Twitter Hadoop Breakfix, Four Years On : Dave Beckett

I was tech lead of the Data Platform SRE team at Twitter through 2022 and on the reactive side of my role, I spent most of my time on fleet health operations which we called "breakfix". Tens of thousands of data nodes and 100+ head nodes, across a handful of datacenters, with no single system that could tell you the truth about any of them.

Four years later, I've been going back through the architecture and trying to work out what actually made it work. Not which tools we used — most of those names won't mean anything outside Twitter, and the equivalents exist everywhere — but what the shape of the system was, and why that shape was the right one for the problem.

This is the "why it worked" post. There's a companion post Text Files as Tables about the sorted-file query engine hiding inside it; this one is about the Twitter implementation specifically.

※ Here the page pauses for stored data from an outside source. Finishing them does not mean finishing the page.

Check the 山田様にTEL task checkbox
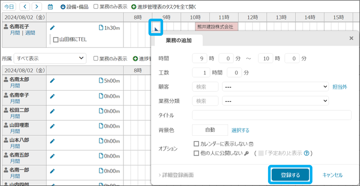This screenshot has height=186, width=360. (x=56, y=40)
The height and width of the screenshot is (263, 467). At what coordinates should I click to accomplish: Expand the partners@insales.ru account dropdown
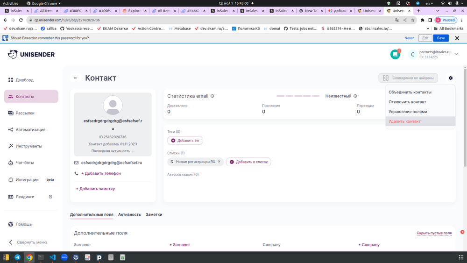point(456,54)
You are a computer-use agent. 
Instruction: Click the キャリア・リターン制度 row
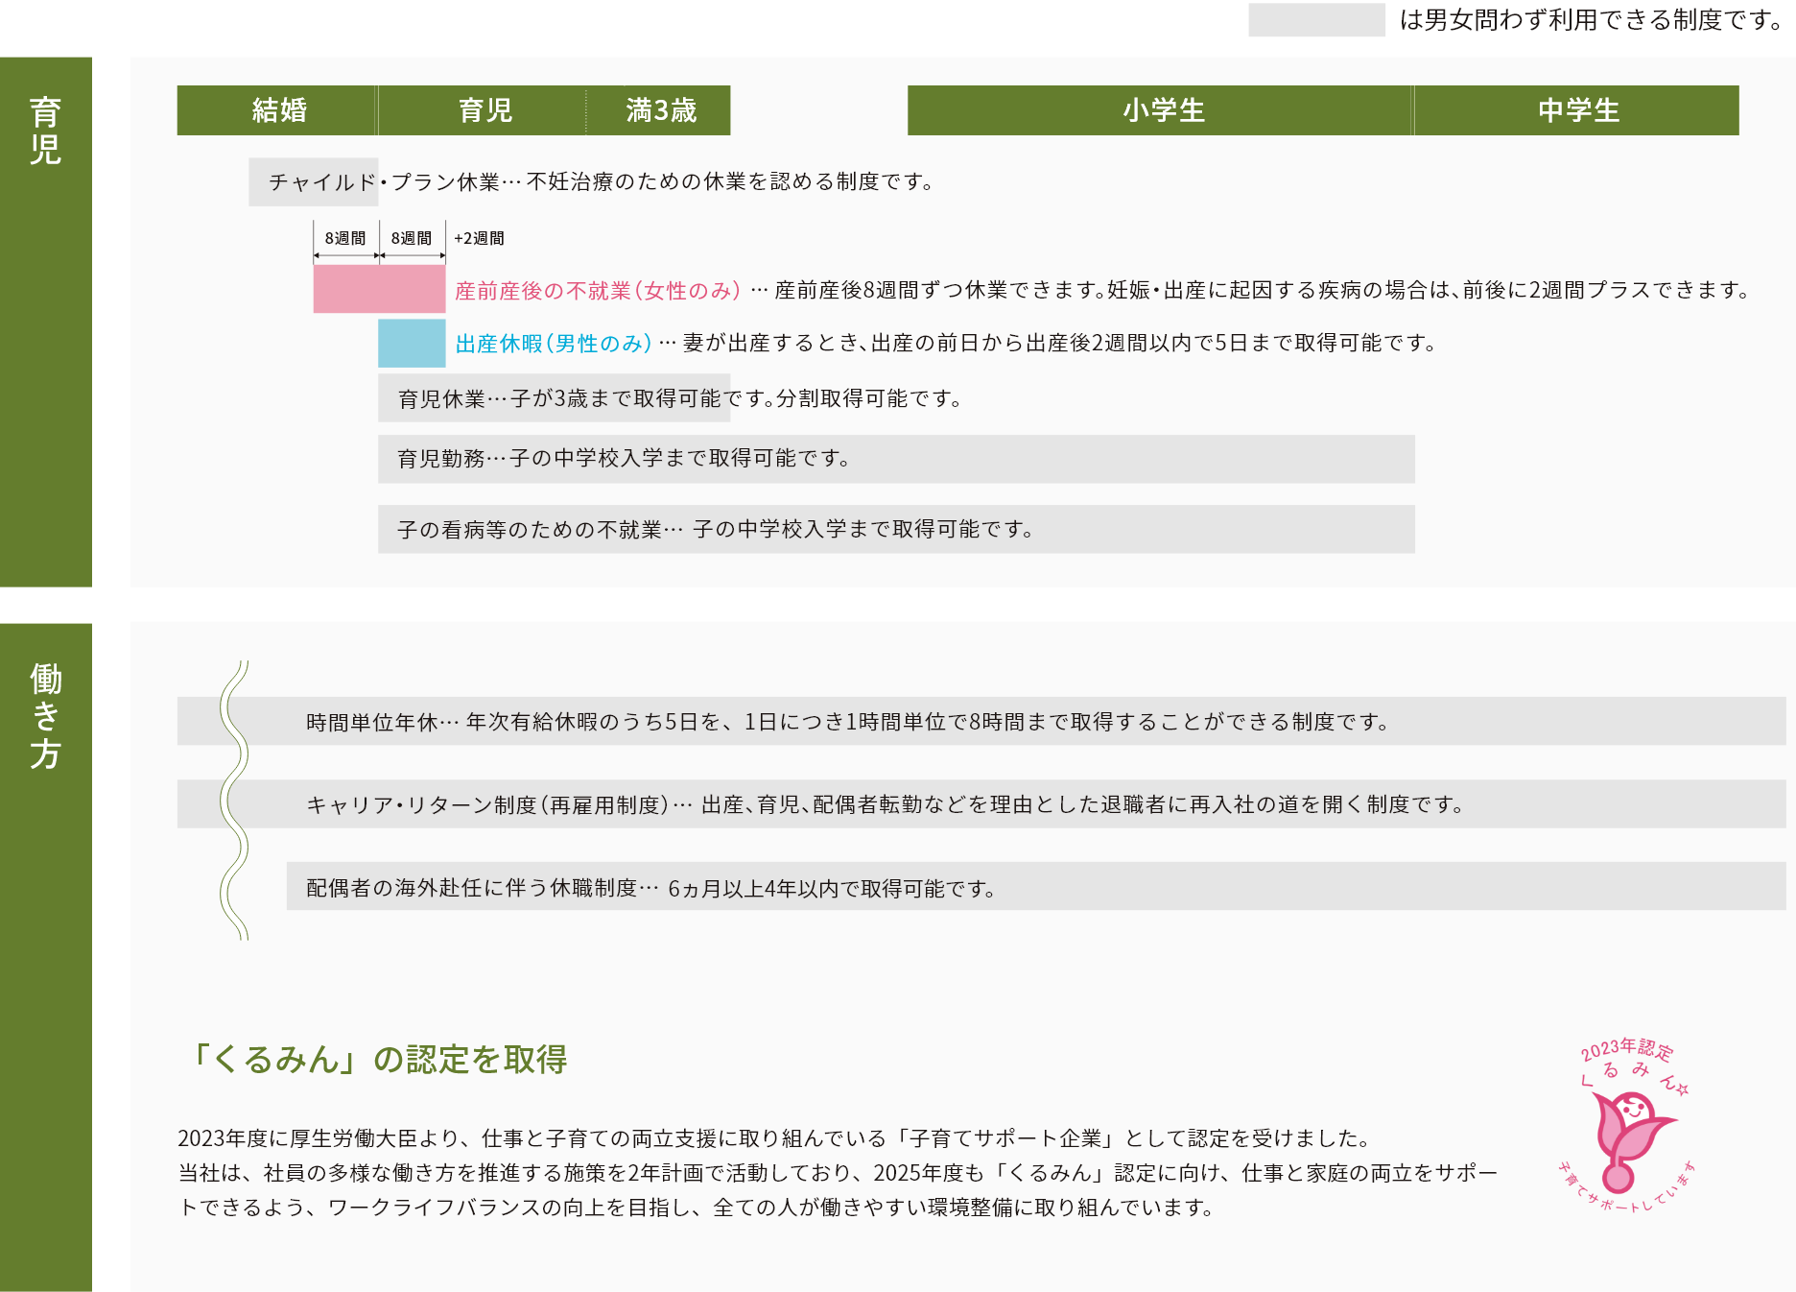(981, 804)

Three sources of truth, and none of them winning

The first thing that mattered was recognising that no single system was authoritative. We had three:

Audubon, the machine database of record: host inventory, role membership via Colony, lifecycle state in Wilson (allocated, managed, repair, decommissioned), per-host attributes like the current breakfix ticket or the hadoop_exclude flag. That flag was more than a marker: setting it in Audubon was the intent, and a downstream path (Puppet-driven export, config sync) then regenerated the HDFS exclude file (/etc/...) that HDFS already knew how to read. Within a refresh cycle HDFS and YARN would start draining the node from service. The point is that Audubon wasn't just a passive record; a single attribute change was the wire into the cluster control plane, even if the wire had a couple of hops in it.
Metrics and Healthchecks : per-node telemetry on Hadoop was collected by an on-node daemon called vexd polling every minute (or slower) and listening on local HTTP for cheap local access to those metrics. These metrics were then pushed minutely into Cuckoo, the central time-series database. Operators queried Cuckoo via CQL — its own query language, unrelated to Cassandra's CQL — for fleet-wide or per-node questions.
The Hadoop cluster control plane : HDFS and YARN themselves, which had their own opinions about whether a node was in service, draining, dead, or in some mixed state that none of the other two sources could see.

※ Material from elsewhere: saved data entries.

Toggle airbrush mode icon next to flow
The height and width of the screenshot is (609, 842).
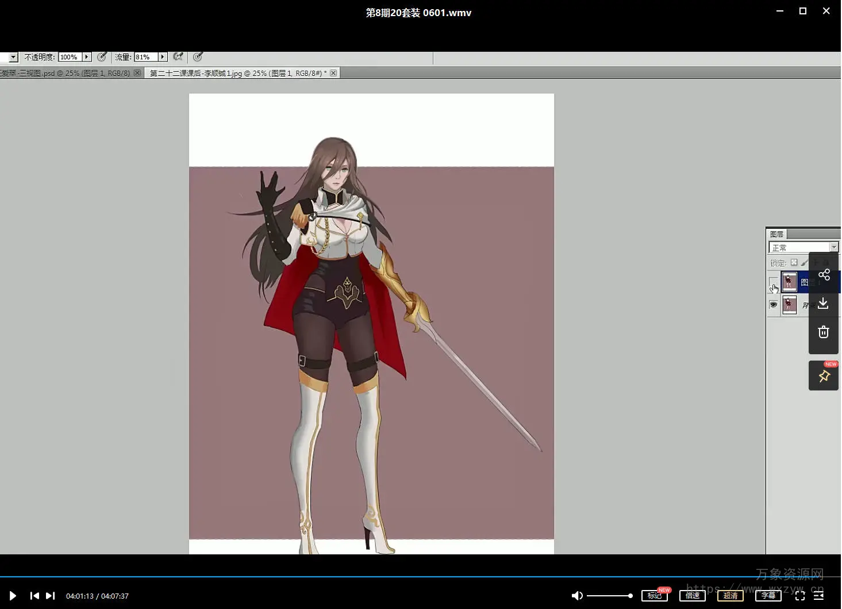[x=178, y=57]
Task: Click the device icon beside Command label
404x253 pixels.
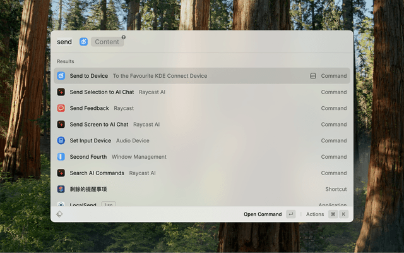Action: pos(312,76)
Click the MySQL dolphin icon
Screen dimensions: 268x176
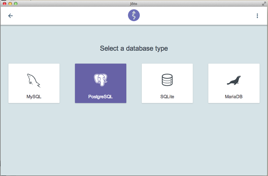coord(34,80)
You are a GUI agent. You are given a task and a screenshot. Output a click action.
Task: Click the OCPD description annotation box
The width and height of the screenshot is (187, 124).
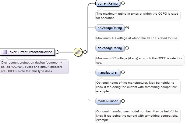click(x=34, y=67)
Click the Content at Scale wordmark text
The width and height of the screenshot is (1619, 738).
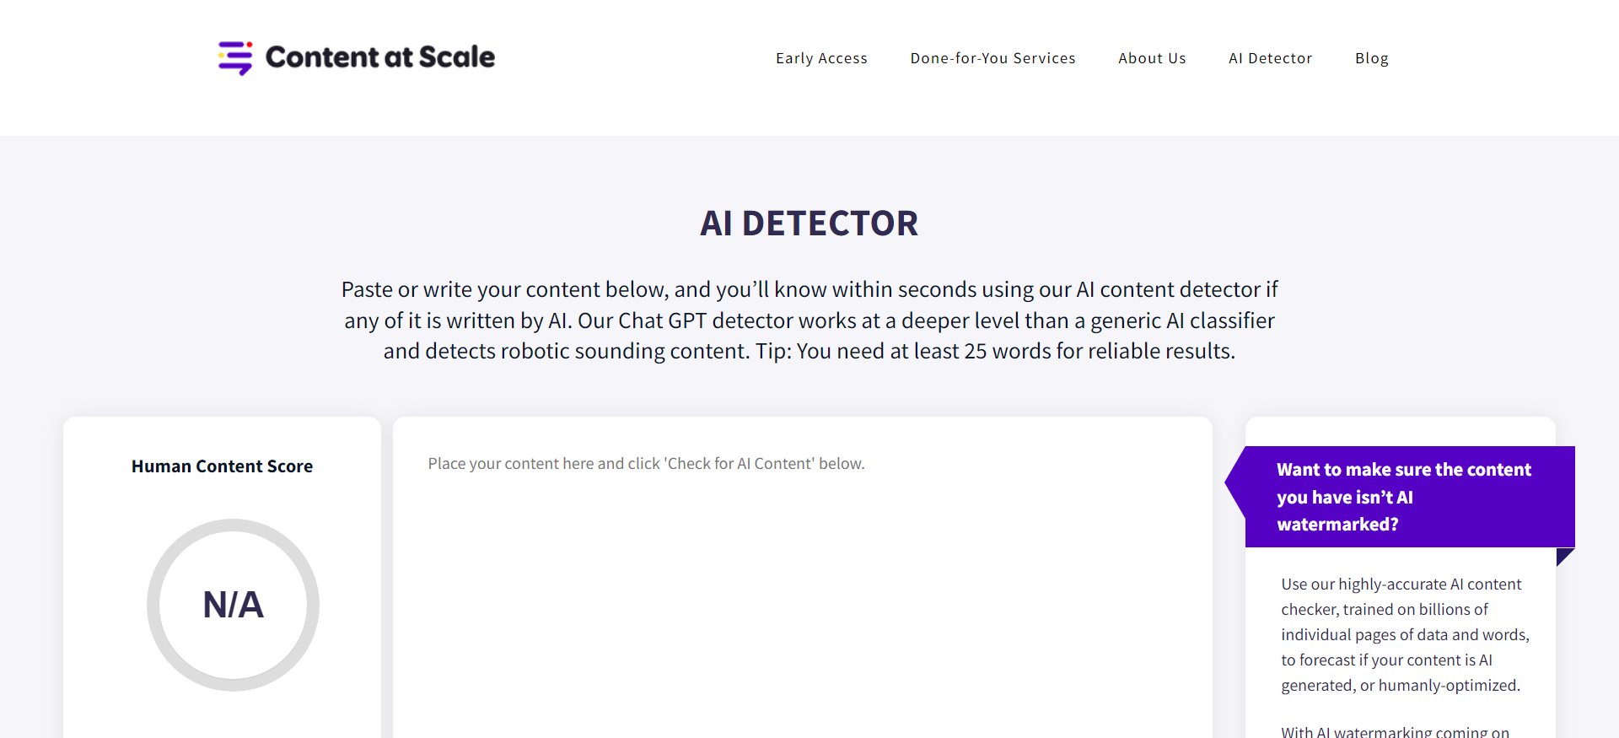(379, 57)
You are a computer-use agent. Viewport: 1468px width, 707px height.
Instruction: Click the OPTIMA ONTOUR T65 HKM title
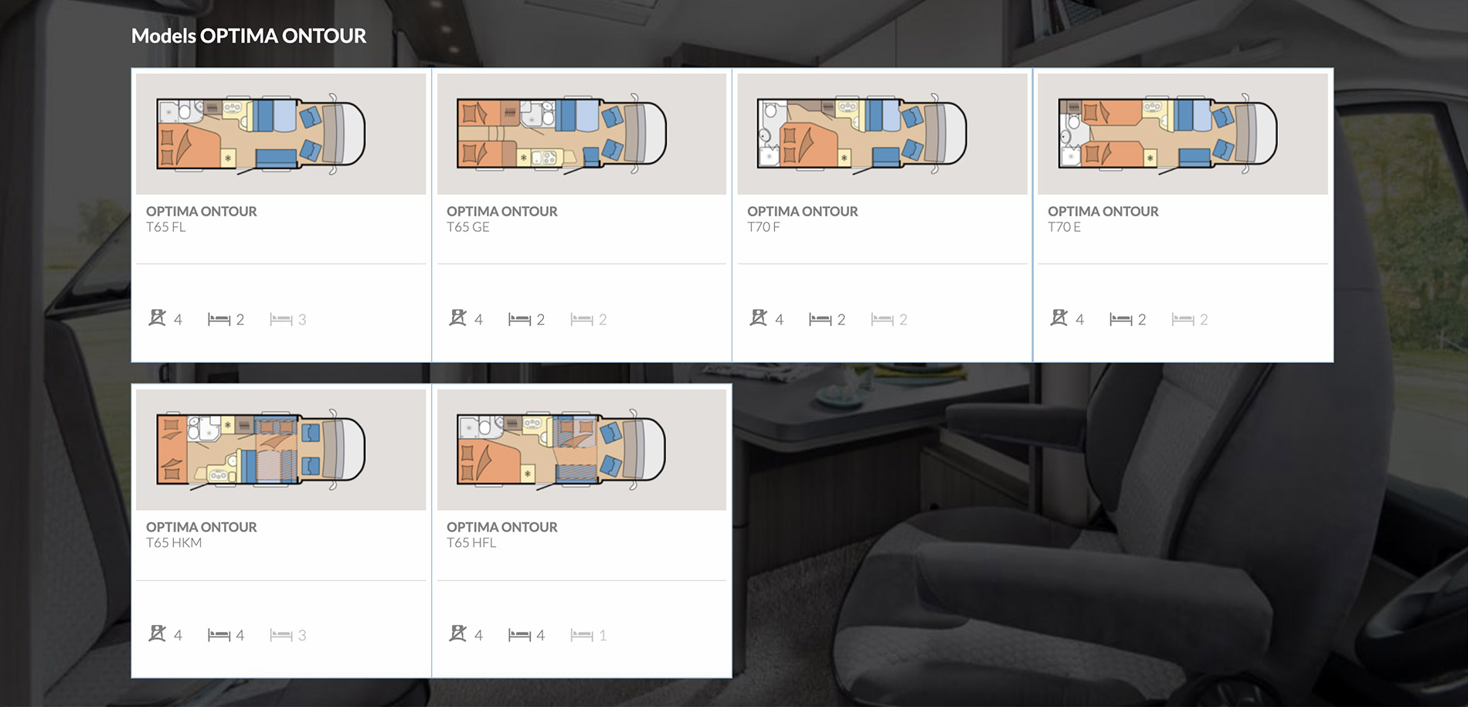(202, 535)
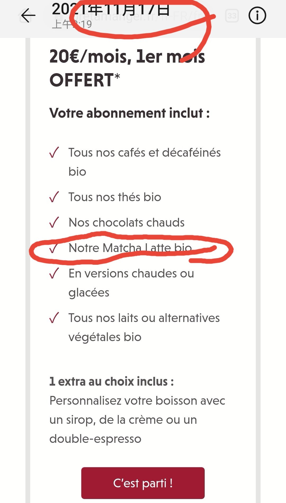The height and width of the screenshot is (503, 286).
Task: Click checkmark beside Tous nos cafés
Action: click(54, 152)
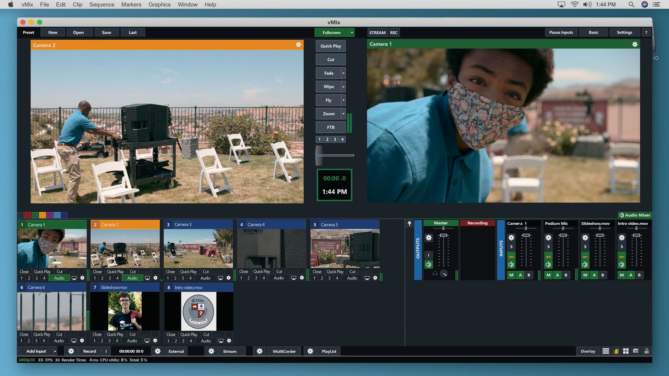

None of the three was authoritative on its own. Each system was correct in isolation and wrong in practice. Audubon lagged reality because humans and slow workflows updated it. The metrics pipeline was timely but didn't know about lifecycle or tickets. The cluster control plane knew about service state but not about whether a host was ticketed for hardware repair or flagged for a firmware update. Any decision worth automating needed information from all three.

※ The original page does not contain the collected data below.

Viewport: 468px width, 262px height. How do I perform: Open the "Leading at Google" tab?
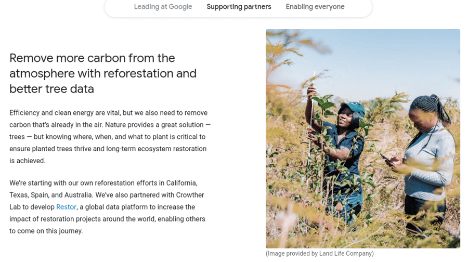[x=163, y=7]
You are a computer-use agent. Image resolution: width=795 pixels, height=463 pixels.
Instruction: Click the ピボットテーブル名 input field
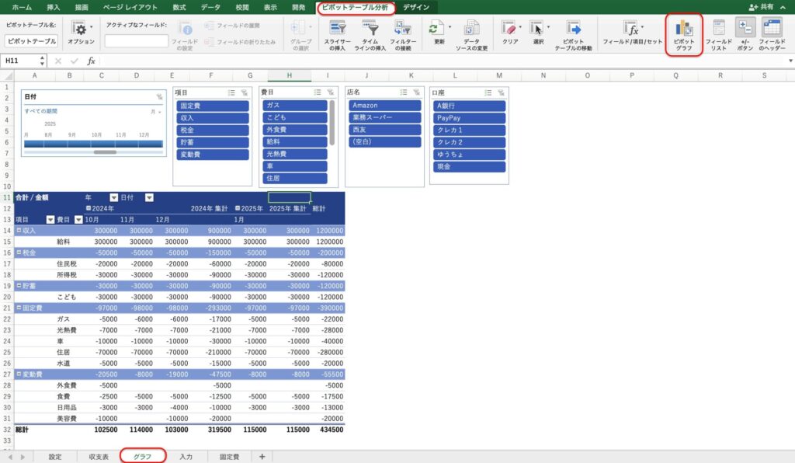pos(31,41)
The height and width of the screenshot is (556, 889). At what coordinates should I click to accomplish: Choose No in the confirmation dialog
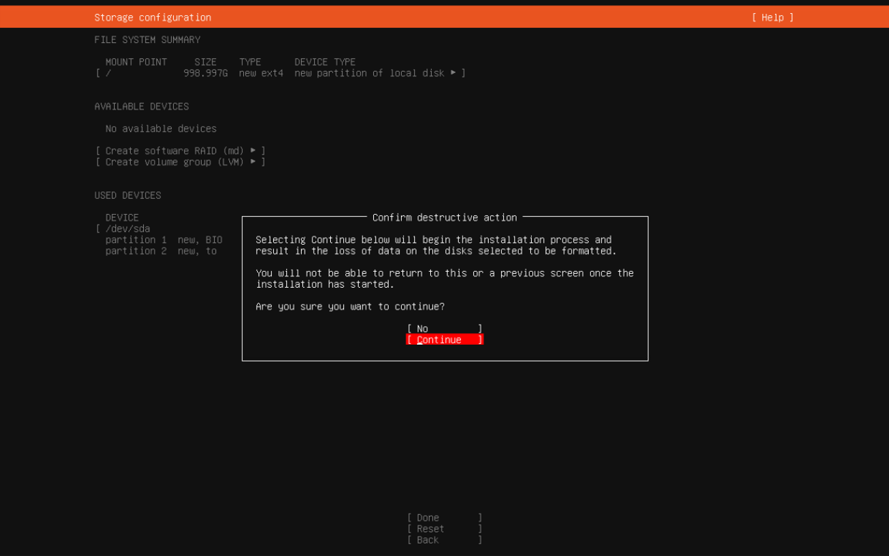point(444,329)
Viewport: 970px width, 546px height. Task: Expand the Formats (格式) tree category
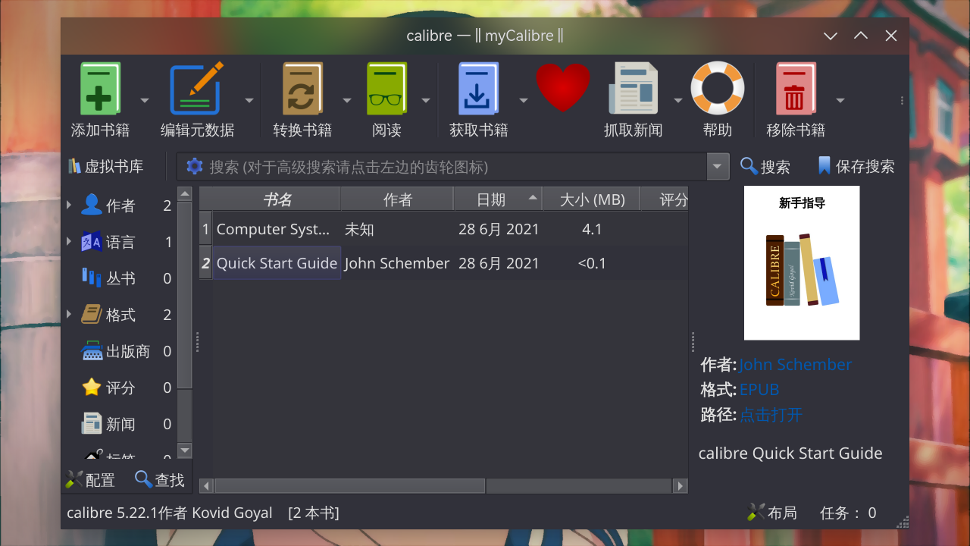69,314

Venn diagram of the 3 sources of truth - audubon inventory, cuckoo metrics and hadoop hdfs yarn state. Where they intersect is the safe to act place

What worked was treating them as independent observers and reconciling them with set algebra. Not "which one is right?" but "which hosts appear in all three in a way that makes action safe?" The implementation was sorted text files and comm, join, awk, grep with Audubon queried through a CLI called loony and fleet-wide remote execution done through a service called Fleetexec.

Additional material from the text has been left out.